Repairing a RAID1 Array

Most of the CAL servers have two disks with the OS on them, configured in a dual-RAID1: one small RAID1 at the start of the disk as a boot partition, and one big RAID1 that is the rest of the disk and acts as a physical volume for LVM.

If a disk fails (as mars did), here's a safe (non-hotswap) way to replace it: (note: i'll use /dev/baddisk, /dev/gooddisk, and /dev/newdisk to refer to the disks, and /dev/baddisk1, etc. to refer to the partitions. obviously, when a device does fail, it will have a real name. replace the device names appropriately.)

remove all partitions from the bad disk from existing existing raid arrays:

mdadm --fail /dev/md0 /dev/baddisk1
mdadm --remove /dev/md0 /dev/baddisk1
mdadm --fail /dev/md1 /dev/baddisk2
mdadm --remove /dev/md1 /dev/baddisk2

use smartctl to record the serial information from the bad disk so that you can tell you got the right one when it comes out:

smartctl -a -d ata /dev/baddisk

make sure you've got grub installed on the other disk so you'll be able to reboot:

grub-install /dev/gooddisk

shut down the machine, yank the disk, check its serial number against the one you recorded from smartctl, put in the new one. boot the machine again.

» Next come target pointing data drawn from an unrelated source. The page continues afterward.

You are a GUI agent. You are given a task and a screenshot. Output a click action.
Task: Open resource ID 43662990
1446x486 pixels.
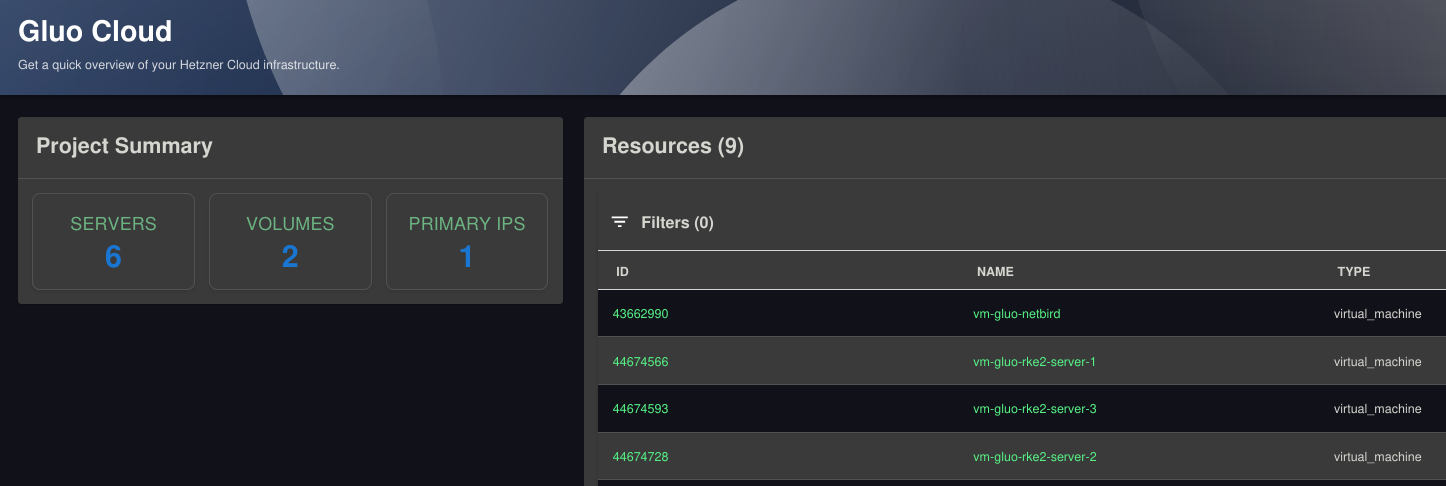click(x=640, y=314)
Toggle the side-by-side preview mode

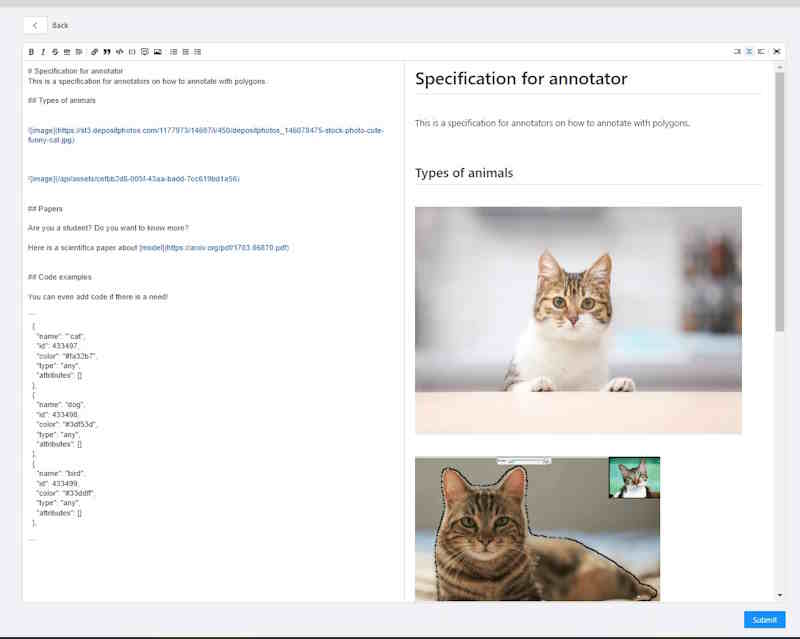point(749,51)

examine /proc/partitions to make sure that the sizes of /dev/newdisk and /dev/gooddisk are the same (the sizes of the partitions won't match yet.

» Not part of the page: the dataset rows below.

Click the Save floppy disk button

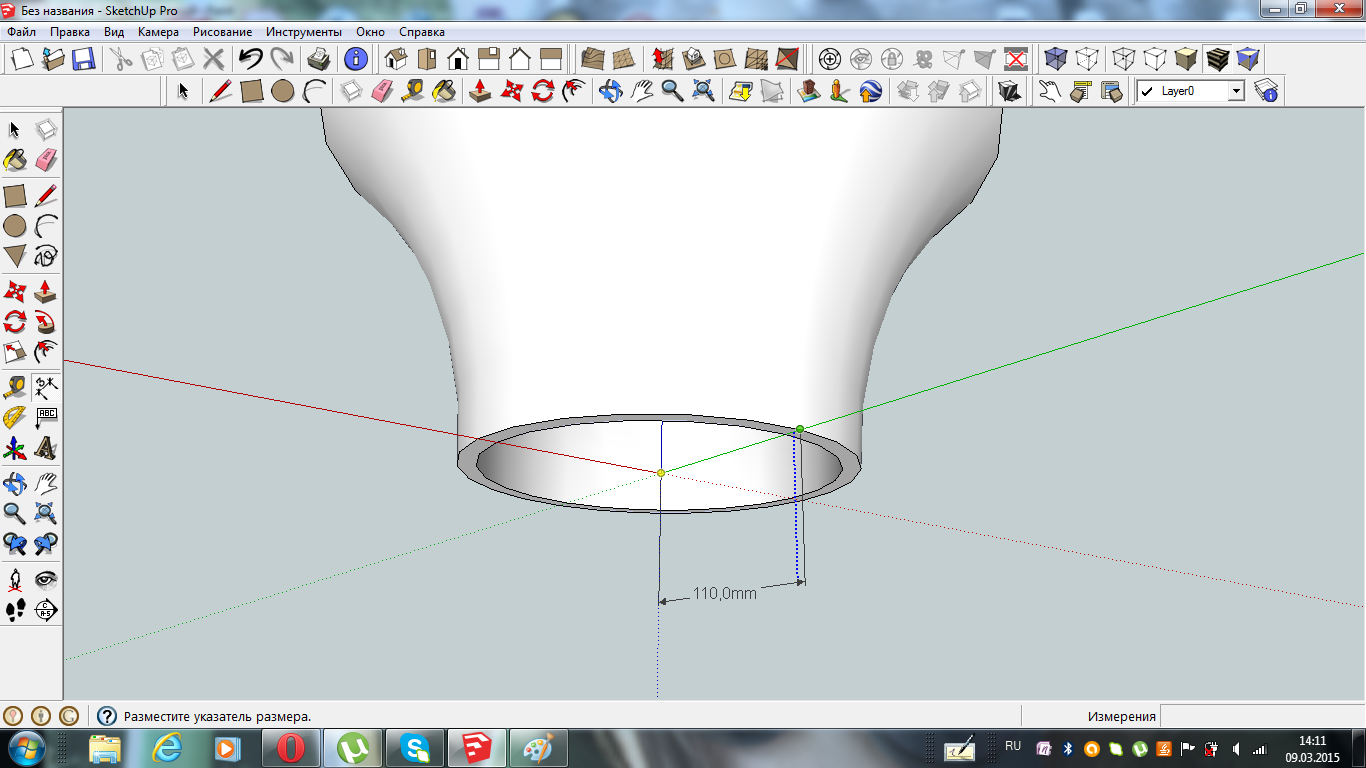point(83,59)
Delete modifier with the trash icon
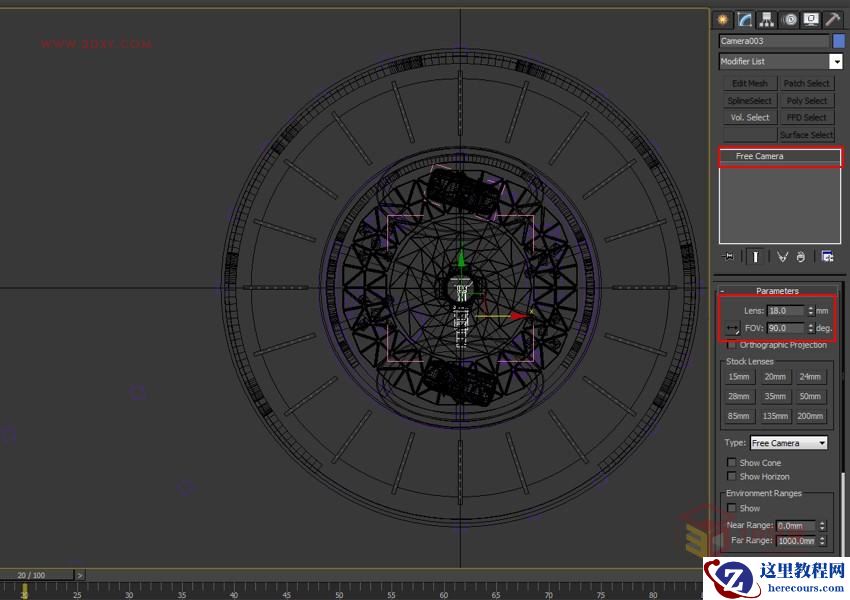This screenshot has width=850, height=600. [x=801, y=256]
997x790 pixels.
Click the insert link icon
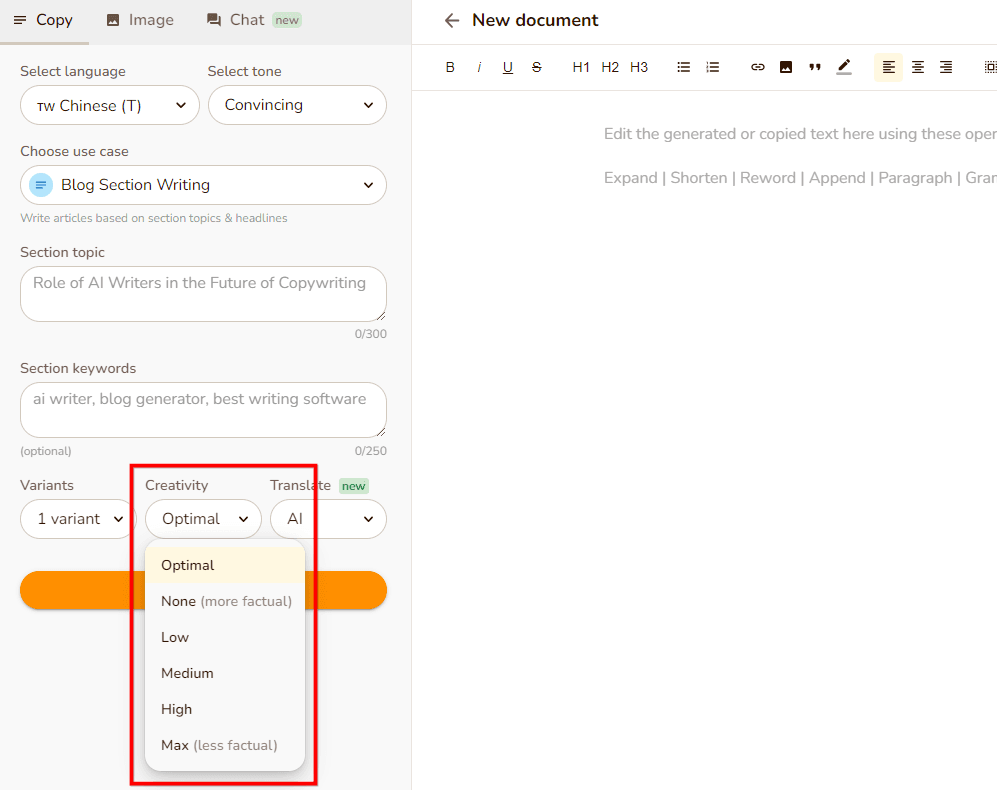click(758, 67)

copy the master boot record of the good disk into the new disk:

dd if=/dev/gooddisk of=/dev/newdisk bs=512 count=1

reread the partition table of the new disk so that the partitions are available:

hdparm -z /dev/newdisk

add the new partitions to the appropriate mirrors:

mdadm --add /dev/md0 /dev/newdisk1
mdadm --add /dev/md1 /dev/newdisk2

make sure grub is installed properly on the new disk so you'll be able to boot from it should you need to:

grub-install /dev/newdisk

and that's it! if you want to monitor the progress of the RAID rebuild, you can do so with

cat /proc/mdstat